> [Provided data]:
--------------------
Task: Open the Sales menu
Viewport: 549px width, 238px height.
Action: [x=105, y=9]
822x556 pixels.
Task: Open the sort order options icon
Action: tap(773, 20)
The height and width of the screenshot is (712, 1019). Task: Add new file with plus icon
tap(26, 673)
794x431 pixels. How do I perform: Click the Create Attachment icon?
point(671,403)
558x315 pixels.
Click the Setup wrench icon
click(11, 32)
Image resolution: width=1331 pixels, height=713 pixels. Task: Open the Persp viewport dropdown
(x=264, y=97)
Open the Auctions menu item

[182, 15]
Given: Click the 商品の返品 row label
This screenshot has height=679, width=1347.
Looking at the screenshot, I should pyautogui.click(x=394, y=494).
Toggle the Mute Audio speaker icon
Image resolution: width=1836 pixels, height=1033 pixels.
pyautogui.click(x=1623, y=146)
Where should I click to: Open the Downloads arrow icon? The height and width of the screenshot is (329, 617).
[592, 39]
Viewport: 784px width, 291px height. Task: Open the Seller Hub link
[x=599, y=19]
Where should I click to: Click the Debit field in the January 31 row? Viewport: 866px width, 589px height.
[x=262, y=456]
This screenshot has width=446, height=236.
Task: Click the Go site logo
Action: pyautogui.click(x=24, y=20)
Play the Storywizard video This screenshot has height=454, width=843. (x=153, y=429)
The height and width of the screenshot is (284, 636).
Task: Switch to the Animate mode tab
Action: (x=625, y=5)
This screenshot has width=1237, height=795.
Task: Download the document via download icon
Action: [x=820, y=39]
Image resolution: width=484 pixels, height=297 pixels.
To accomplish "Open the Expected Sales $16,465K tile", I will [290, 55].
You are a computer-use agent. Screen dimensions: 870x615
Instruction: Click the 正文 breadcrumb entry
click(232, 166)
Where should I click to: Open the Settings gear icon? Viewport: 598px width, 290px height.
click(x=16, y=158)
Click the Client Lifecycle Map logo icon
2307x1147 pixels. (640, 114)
--------------------
> [Exercise aim]: How many lines in the records above contain the string "menu"? Reply with the number alone.

> [Correct result]: 2